When the resource usage is optimized, a high CPU utilization might actually be expected and even desired, and alerts might make sense only for when CPU utilisation drops (service outages) or increases for a longer period over some max limit (e.g. 85%).


An overutilized Docker host is a sign of trouble.
An underutilized host is a sign you are wasting money.


Host Memory
The total memory used in each Docker host is important to know for the current operations and for capacity planning. Dynamic cluster managers like Docker Swarm use the total memory available on the host and the requested memory for containers to decide on which host a new container should ideally be launched. Deployments might fail if a cluster manager is unable to find a host with sufficient resources for the container. That's why it is important to know the host memory usage and the memory limits of containers. Adjusting the capacity of new cluster nodes according to the footprint of Docker applications could help optimize the resource usage.


No, Linux didn't eat your RAM.
But when buffered || cached memory goes to 0 it's time to expand the cluster


Host Disk Space
Docker images and containers consume additional disk space. For example, an application image might include a Linux operating system and might have a size of 150-700 MB depending on the size of the base image and installed tools in the container. Persistent Docker volumes consume disk space on the host as well. In our experience watching the disk space and using cleanup tools is essential for continuous operations of Docker hosts.


Good kids clean up their rooms.
Good Docker ops clean up their disks by removing unused containers & images.


DIsk Space on Docker Nodes
Disk space usage on Docker hosts

Because disk space is very critical it makes sense to define alerts for disk space utilization to serve as early warnings and provide enough time to clean up disks or add additional volumes.
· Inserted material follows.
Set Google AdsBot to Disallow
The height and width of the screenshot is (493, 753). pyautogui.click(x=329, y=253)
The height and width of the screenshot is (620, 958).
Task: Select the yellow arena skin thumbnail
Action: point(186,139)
For example, SPM automatically sets alert rules for disk space usage for you, so you don't have to remember to do it.

A good practice is to run tasks to clean up the disk by removing unused containers and images frequently.

Total Number of Running Containers
The current and historical number of containers is an interesting metric for many reasons. For example, it is very handy during deployments and updates to check that everything is running like before.

When cluster managers like Docker Swarm, Mesos, Kubernetes, CoreOS/Fleet automatically schedule containers to run on different hosts using different scheduling policies, the number of containers running on each host can help one verify the activated scheduling policies. A stacked bar chart displaying the number of containers on each host and the total number of containers provides a quick visualization of how the cluster manager distributed the containers across the available hosts.

Docker Container Count

Container counts per Docker host over time


Use anomaly detection, not threshold-based alerts
to catch sudden container migrations that mean trouble.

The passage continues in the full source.